Mais pourquoi ne pas me manger tout de suite ? Voilà ce que je ne comprenais pas. Alors une idée me vint : « Est-ce parce que je ne suis pas assez gras, et veut-on m’engraisser avant de me faire figurer comme rôti dans le banquet de ces cannibales ? » Le fait est que je pouvais bien avoir touché juste, car il ne se passait pas d’heure, qu’on ne m’apportât à manger et à boire.
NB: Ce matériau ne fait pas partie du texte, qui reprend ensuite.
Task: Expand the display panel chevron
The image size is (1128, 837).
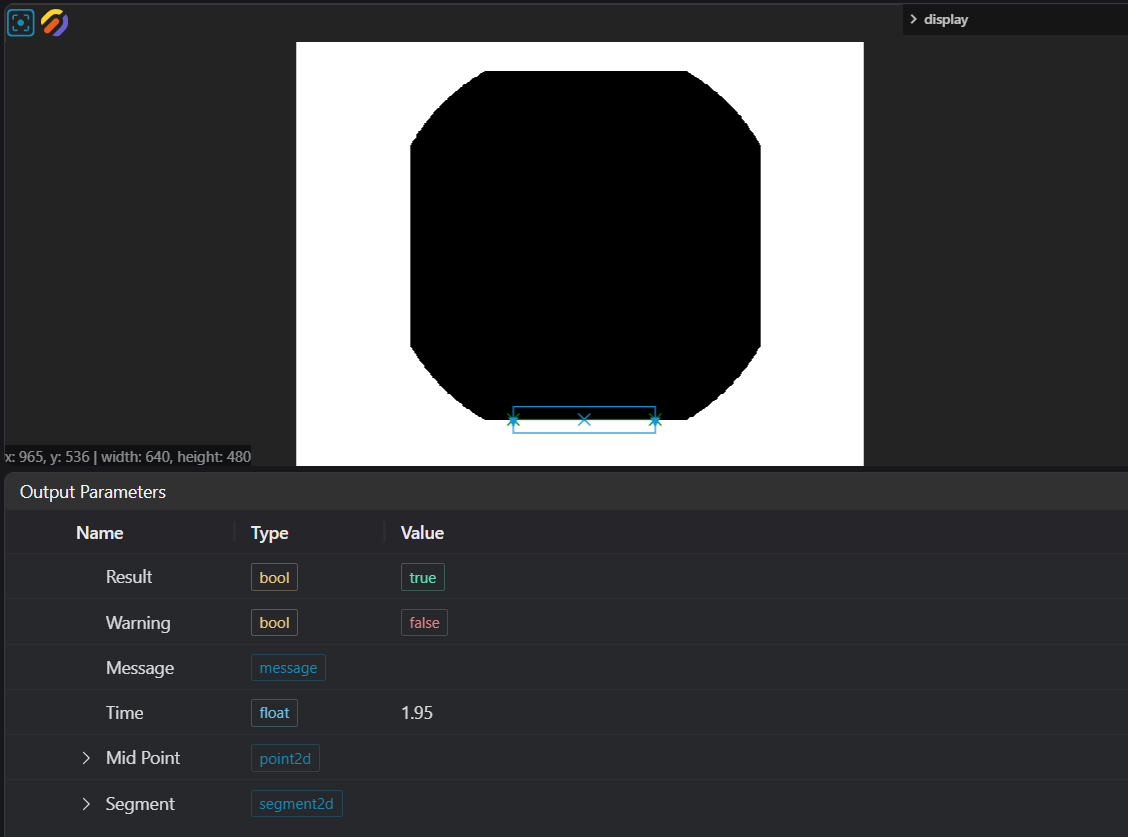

Il m’était défendu, sous aucun prétexte, de franchir le jardin qui entourait la hutte, je n’avais que le droit de dormir et de bien vivre. Les premiers jours, je ne me fis pas tirer l’oreille, mon estomac avait besoin de se refaire : mes jambes n’étaient pas fâchées de se reposer, et, n’était l’inquiétude de l’avenir, je n’avais pas à me plaindre de mes hôtes, qui respectaient mon sommeil et me nourrissaient grassement. Mais le huitième jour, j’en avais assez ; je voulus sortir. Il y eut conseil des sauvages pour savoir si la chose était possible : à l’unanimité, ces gredins refusèrent, et le nombre des factionnaires fut doublé. Au bout d’une semaine, j’étais complétement radoubé et remis à neuf. Qui plus est, j’avais pris de l’embonpoint.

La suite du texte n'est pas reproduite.